→ Task objective
Check the entries below for lines with "Given"; report only how many there are.

[Records from a dataset]
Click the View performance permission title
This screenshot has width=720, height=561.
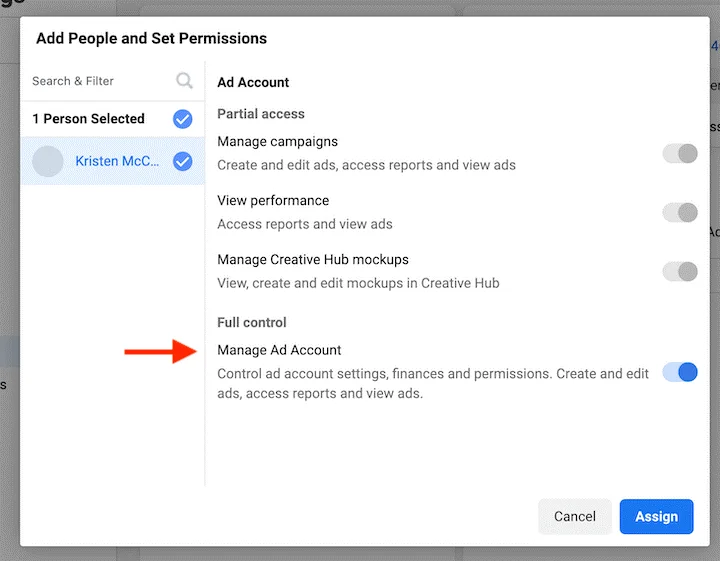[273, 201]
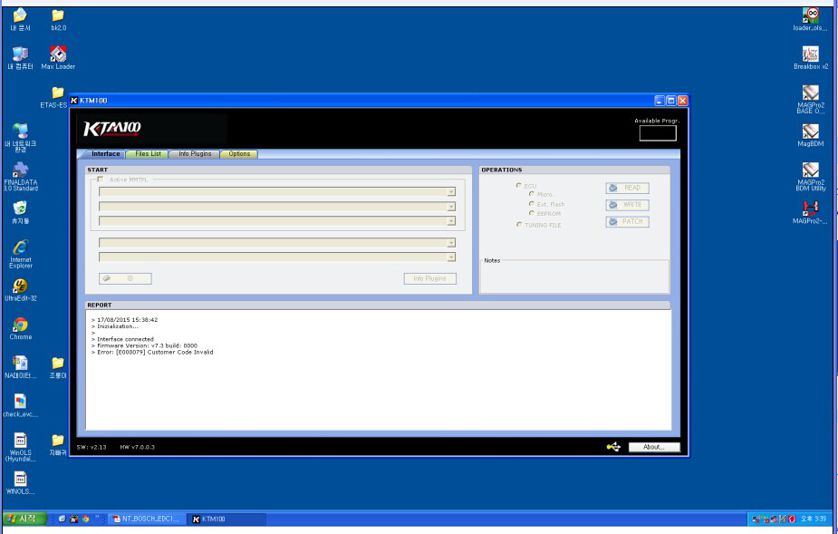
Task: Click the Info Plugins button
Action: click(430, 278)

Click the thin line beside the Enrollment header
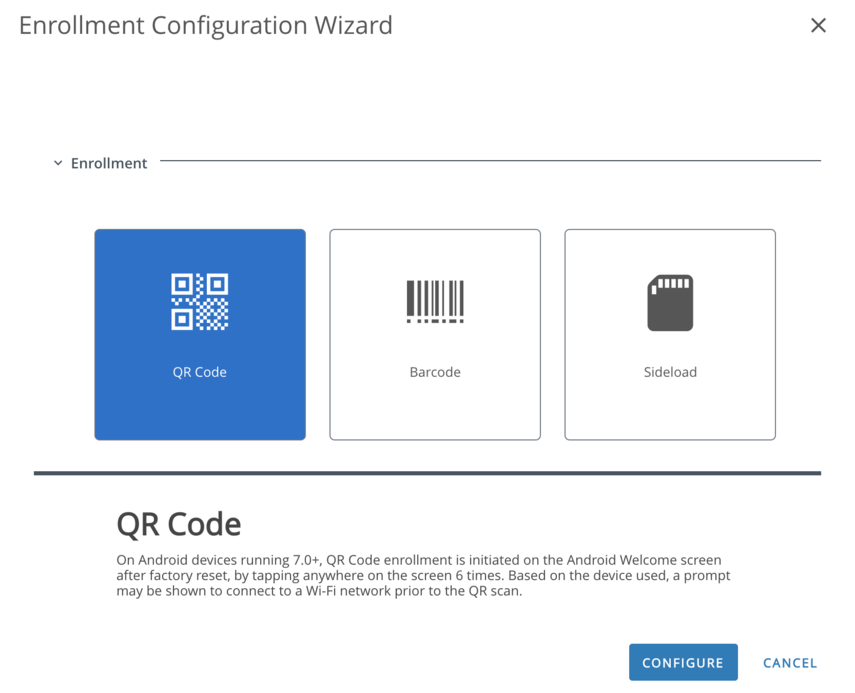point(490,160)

--

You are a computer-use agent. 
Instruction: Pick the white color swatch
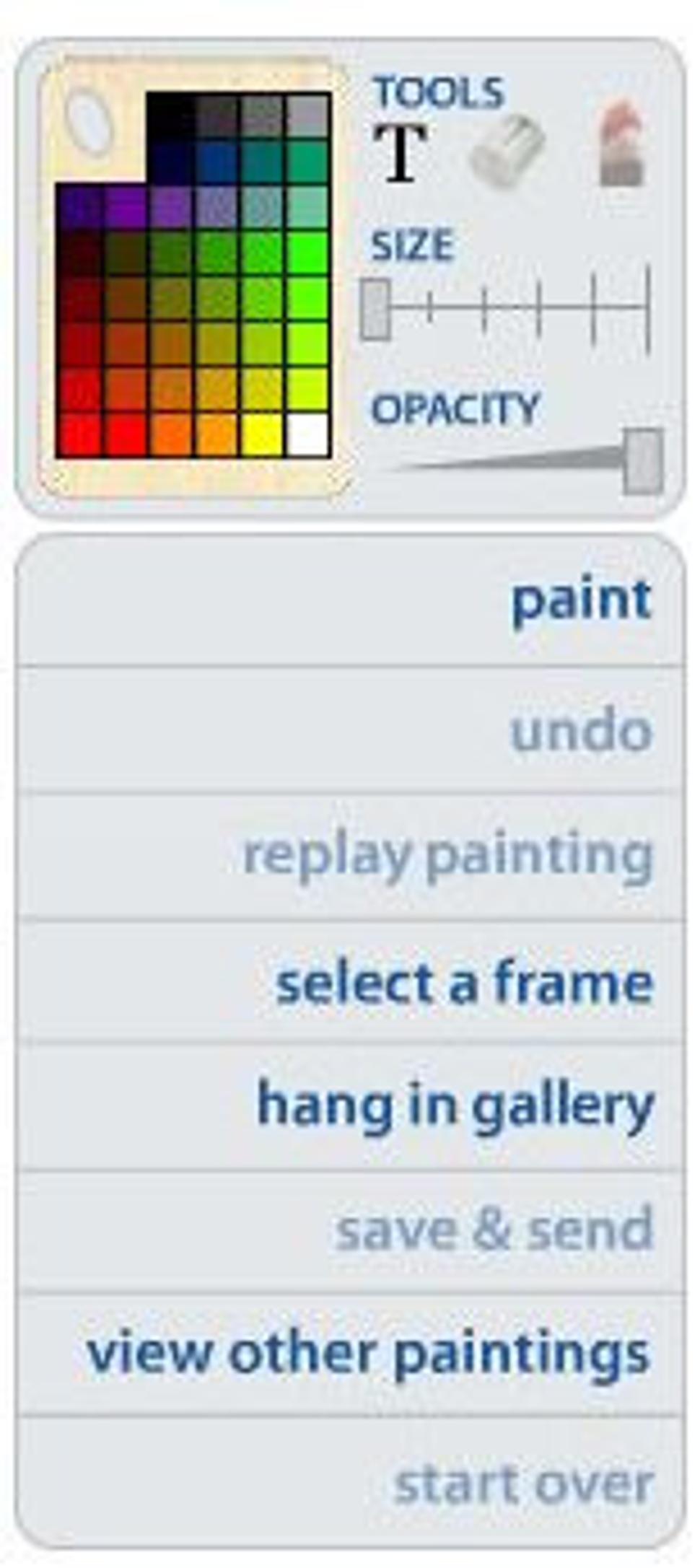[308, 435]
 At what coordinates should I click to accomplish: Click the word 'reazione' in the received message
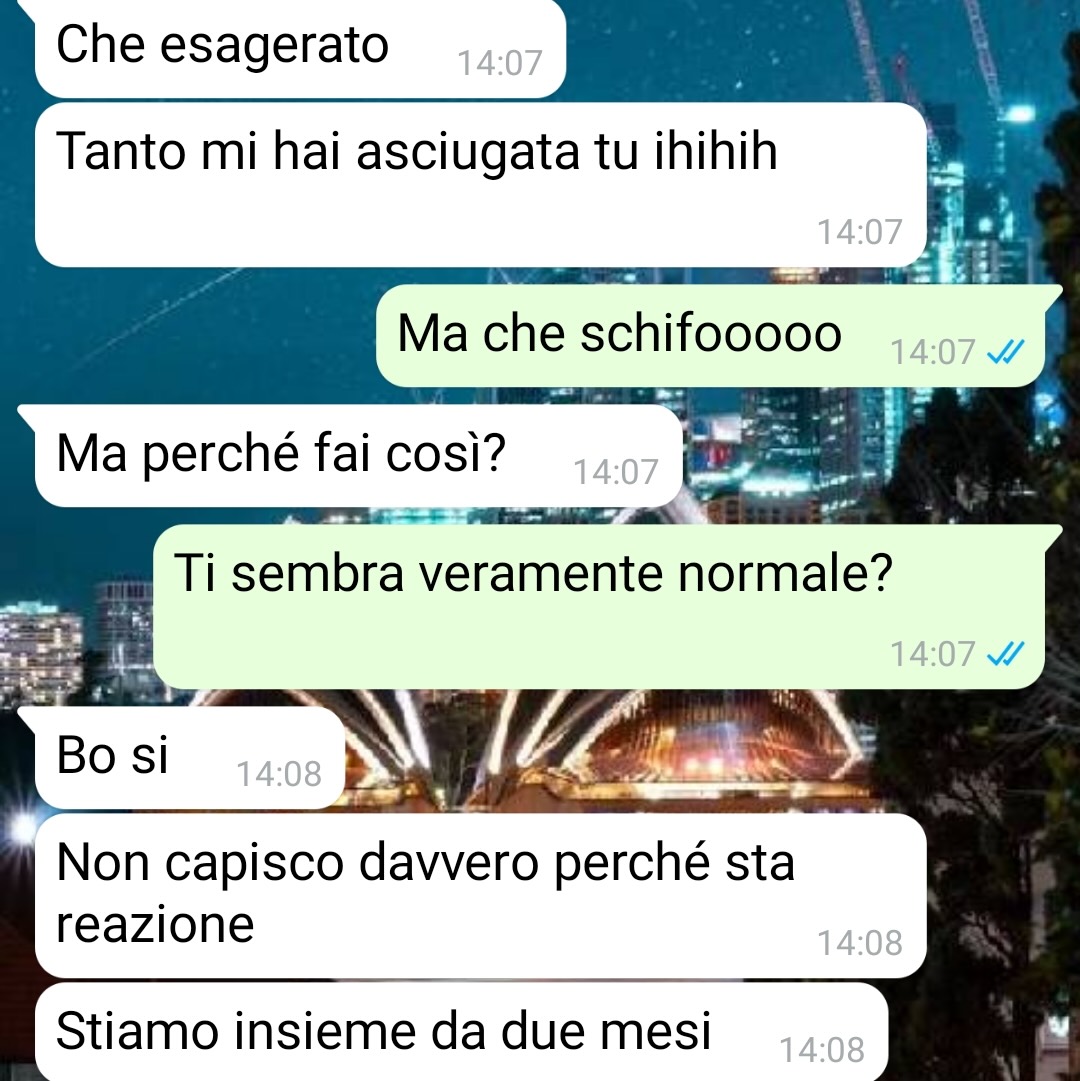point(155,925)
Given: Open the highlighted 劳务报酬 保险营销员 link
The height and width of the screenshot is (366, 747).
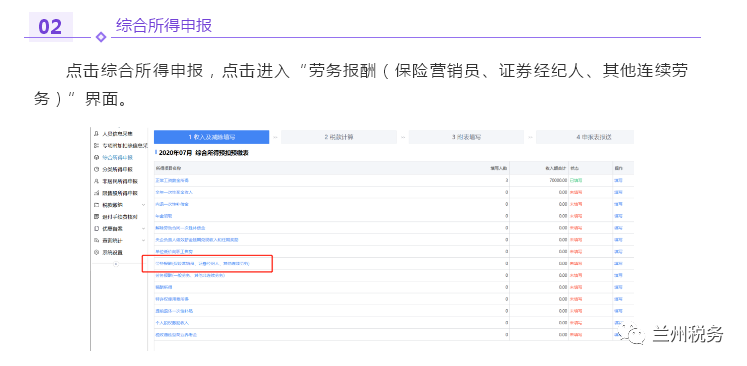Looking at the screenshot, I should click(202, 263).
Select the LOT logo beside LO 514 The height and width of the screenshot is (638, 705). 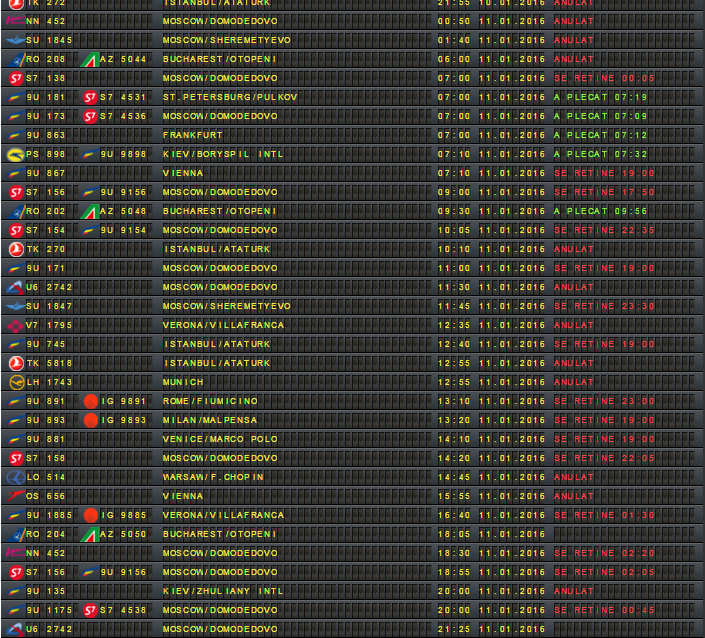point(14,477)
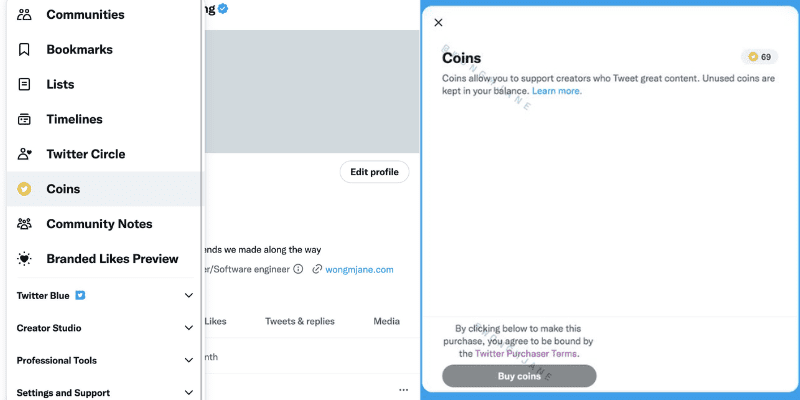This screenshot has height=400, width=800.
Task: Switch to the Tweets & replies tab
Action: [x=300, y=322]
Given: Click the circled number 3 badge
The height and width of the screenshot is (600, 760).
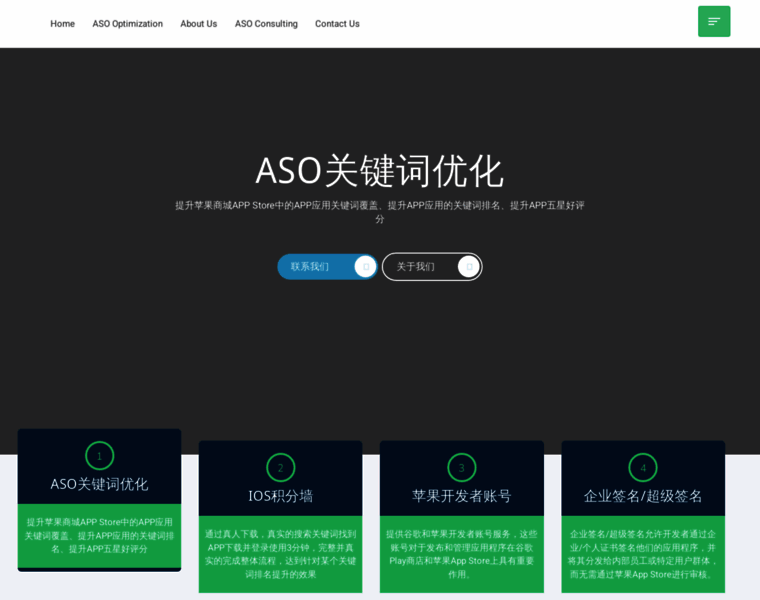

--

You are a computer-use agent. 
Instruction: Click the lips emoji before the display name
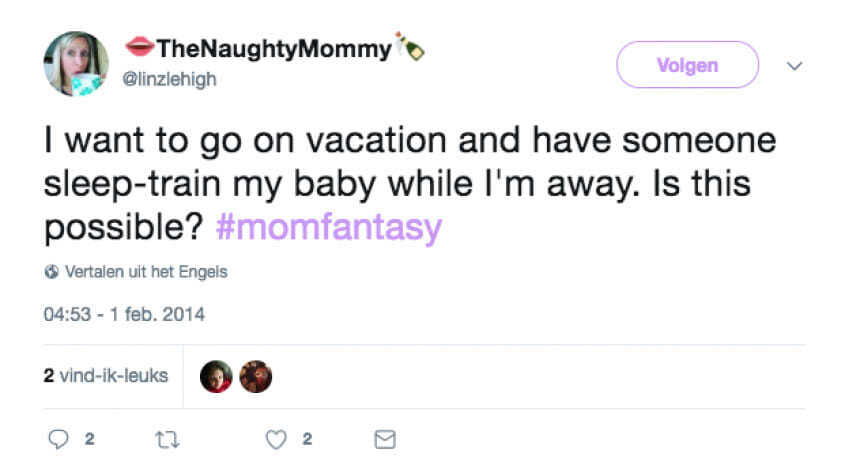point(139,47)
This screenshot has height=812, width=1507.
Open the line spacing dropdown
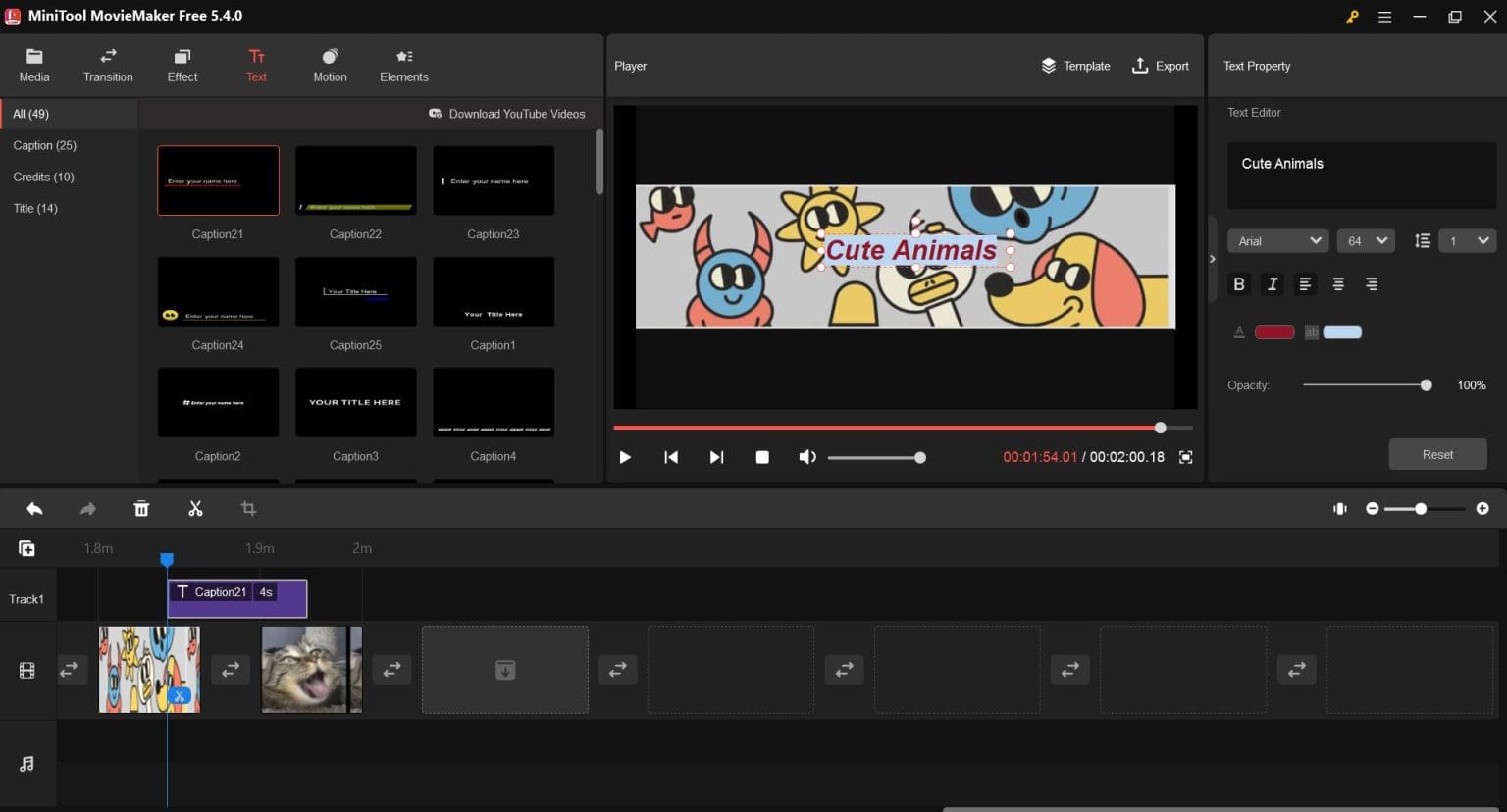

→ Your response
2